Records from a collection

◆ ◆ ◆ ◆ ◆ ◆ ◆

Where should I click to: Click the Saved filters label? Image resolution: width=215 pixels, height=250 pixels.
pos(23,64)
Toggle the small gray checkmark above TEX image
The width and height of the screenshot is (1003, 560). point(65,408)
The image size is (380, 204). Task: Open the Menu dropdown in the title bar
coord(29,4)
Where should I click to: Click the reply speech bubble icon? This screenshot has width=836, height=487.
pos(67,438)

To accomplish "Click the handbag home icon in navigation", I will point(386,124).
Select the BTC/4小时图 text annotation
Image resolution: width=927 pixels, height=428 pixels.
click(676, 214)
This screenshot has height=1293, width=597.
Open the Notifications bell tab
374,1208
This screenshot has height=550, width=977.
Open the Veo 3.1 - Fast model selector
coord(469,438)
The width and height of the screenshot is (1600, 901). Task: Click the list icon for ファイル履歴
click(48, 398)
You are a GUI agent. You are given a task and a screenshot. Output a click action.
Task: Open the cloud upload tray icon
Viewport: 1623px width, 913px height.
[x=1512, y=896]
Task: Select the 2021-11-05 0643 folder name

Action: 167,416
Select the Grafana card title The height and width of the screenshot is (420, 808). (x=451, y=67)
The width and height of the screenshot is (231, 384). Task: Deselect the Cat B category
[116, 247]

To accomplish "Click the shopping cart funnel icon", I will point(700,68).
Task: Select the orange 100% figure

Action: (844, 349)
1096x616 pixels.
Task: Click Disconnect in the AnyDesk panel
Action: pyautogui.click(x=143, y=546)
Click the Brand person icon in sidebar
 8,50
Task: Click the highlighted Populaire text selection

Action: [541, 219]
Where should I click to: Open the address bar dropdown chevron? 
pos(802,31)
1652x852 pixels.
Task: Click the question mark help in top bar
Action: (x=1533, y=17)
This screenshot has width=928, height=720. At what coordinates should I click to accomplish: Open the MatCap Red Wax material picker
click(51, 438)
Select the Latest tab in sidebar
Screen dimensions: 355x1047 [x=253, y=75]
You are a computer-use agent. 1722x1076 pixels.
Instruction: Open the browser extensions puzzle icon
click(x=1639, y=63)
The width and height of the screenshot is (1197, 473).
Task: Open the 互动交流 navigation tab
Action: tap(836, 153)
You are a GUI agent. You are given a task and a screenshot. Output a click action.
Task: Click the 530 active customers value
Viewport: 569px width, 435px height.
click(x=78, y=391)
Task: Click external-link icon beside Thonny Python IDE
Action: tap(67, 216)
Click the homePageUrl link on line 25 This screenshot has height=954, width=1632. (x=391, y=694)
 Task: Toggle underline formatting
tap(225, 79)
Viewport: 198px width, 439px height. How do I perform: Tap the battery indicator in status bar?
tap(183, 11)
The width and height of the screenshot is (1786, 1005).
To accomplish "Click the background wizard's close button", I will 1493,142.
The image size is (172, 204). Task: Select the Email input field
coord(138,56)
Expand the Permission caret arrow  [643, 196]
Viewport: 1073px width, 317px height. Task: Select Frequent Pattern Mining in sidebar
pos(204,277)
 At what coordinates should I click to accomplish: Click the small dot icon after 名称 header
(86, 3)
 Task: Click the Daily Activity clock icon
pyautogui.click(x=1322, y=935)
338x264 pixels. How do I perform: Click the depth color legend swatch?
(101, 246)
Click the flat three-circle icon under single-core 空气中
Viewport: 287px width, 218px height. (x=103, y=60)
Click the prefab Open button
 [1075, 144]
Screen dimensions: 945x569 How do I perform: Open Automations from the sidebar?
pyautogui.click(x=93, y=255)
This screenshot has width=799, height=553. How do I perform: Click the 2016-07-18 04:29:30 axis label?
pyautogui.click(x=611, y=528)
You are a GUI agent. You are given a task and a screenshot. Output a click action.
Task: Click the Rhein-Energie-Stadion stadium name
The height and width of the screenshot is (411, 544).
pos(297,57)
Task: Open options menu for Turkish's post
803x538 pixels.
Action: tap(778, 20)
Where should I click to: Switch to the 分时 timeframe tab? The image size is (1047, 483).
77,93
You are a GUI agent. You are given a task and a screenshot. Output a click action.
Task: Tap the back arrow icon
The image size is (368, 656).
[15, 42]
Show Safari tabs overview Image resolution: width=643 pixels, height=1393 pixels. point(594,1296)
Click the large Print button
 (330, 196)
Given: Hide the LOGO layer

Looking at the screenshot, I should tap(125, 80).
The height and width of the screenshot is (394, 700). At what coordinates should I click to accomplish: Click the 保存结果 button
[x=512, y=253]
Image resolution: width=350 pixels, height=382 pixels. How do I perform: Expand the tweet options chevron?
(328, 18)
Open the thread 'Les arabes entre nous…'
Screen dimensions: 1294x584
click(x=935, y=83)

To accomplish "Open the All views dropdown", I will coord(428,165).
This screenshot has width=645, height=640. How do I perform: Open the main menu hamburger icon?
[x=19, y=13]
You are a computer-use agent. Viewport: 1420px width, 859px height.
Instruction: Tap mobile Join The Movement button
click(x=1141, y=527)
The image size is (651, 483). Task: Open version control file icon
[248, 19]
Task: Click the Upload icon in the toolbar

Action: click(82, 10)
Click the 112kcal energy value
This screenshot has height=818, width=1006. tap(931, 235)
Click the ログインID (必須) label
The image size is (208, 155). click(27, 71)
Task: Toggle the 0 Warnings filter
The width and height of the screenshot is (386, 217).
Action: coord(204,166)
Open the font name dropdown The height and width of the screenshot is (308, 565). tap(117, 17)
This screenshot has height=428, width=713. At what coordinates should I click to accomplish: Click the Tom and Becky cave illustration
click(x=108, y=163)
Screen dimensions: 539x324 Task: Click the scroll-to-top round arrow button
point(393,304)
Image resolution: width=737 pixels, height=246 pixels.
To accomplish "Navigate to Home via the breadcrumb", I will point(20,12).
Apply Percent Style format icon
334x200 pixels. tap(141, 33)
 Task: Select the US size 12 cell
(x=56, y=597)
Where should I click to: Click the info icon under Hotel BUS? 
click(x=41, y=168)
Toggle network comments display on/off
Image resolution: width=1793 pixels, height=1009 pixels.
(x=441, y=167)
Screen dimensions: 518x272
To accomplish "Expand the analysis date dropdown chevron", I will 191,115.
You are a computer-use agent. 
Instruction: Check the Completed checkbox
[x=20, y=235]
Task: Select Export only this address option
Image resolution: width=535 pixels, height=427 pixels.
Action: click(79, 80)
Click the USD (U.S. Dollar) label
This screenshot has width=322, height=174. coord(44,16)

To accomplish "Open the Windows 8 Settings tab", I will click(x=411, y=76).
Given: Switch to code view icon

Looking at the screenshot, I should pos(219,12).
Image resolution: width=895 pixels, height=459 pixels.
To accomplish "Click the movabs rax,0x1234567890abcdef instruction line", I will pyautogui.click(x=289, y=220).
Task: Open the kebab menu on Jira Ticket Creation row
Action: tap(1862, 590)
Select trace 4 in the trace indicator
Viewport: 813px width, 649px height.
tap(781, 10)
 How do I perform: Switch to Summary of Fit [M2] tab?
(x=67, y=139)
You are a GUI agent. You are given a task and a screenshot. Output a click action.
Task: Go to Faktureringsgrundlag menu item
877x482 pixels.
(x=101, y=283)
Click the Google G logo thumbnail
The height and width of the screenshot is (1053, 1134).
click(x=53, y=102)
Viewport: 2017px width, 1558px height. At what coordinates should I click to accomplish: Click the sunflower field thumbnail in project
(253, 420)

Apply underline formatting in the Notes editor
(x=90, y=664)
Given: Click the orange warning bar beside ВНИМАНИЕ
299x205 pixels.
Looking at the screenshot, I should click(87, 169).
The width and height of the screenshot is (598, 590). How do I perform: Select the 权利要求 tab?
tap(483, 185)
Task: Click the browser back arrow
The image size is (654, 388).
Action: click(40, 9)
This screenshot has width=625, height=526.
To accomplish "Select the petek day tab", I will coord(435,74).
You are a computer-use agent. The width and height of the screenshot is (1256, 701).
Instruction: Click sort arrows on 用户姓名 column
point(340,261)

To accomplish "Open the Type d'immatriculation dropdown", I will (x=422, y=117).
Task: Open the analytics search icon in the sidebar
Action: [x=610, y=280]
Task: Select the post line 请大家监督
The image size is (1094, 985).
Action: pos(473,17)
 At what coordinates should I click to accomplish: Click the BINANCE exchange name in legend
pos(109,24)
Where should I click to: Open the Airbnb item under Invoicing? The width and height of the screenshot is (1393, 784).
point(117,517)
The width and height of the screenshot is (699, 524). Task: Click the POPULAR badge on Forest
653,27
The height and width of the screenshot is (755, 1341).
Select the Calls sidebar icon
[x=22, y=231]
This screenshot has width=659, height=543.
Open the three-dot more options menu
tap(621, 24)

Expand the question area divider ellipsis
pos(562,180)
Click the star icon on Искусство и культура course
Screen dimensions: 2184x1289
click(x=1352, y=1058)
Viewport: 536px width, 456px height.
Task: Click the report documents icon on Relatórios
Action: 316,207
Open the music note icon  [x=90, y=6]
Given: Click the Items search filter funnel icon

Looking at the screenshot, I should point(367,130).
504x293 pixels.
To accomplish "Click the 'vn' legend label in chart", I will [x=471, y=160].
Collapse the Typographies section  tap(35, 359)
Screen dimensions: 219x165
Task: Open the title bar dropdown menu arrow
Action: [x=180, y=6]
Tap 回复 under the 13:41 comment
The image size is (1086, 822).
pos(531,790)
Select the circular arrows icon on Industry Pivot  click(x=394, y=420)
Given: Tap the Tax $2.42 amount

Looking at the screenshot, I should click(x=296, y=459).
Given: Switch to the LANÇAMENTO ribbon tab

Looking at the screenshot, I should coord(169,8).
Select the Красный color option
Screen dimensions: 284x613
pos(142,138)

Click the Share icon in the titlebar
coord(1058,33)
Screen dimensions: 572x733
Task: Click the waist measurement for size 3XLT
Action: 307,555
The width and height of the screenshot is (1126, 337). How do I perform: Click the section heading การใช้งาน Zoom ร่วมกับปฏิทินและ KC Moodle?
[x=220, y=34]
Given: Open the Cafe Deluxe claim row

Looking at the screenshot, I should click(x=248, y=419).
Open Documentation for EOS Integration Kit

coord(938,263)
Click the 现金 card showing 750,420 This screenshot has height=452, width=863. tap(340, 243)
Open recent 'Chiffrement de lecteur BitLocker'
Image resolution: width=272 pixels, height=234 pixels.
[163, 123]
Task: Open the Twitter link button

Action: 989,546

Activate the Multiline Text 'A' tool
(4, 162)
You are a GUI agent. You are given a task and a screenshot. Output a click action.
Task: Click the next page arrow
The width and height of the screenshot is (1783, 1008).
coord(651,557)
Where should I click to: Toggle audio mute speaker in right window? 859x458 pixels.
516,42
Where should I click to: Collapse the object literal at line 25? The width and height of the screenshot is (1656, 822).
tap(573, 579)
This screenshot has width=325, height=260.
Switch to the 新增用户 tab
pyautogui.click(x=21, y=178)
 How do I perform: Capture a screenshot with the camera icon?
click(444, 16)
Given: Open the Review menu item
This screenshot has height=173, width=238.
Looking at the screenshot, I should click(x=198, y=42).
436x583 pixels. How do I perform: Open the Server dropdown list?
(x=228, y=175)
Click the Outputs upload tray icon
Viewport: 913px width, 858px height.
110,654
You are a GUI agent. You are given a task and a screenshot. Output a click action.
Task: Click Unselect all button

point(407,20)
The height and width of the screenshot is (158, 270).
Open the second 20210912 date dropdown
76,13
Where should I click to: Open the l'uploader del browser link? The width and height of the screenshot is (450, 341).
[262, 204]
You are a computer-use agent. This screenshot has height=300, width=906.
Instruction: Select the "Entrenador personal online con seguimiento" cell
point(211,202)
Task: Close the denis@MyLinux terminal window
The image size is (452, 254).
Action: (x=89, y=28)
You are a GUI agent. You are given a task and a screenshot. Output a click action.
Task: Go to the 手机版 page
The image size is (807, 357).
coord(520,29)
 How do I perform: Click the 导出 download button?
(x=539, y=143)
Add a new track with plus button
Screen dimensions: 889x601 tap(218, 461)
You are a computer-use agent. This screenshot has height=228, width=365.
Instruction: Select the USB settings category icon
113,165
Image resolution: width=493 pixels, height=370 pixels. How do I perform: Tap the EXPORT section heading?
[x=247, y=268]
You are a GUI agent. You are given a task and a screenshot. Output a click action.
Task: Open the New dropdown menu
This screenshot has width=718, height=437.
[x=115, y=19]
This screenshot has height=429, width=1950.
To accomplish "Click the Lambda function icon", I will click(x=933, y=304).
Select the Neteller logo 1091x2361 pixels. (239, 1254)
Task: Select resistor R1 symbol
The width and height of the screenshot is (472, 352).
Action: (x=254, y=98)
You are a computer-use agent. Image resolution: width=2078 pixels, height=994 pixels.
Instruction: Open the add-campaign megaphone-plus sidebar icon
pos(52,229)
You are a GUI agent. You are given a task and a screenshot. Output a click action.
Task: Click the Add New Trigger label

◆ ◆ ◆ ◆ ◆ ◆ ◆

-- YOUR INSTRUCTIONS --
Write out again the lines of the material between the line holding "You are a computer-use agent. The" and the line holding "point(340,261)", inclusive, requests and all, adding -51 to every coordinate in the answers. Leave the numbers in the requests as they are.

-- OUTPUT FOR THIS TASK --
You are a computer-use agent. The width and height of the screenshot is (1256, 701).
Instruction: Click sort arrows on 用户姓名 column
point(289,210)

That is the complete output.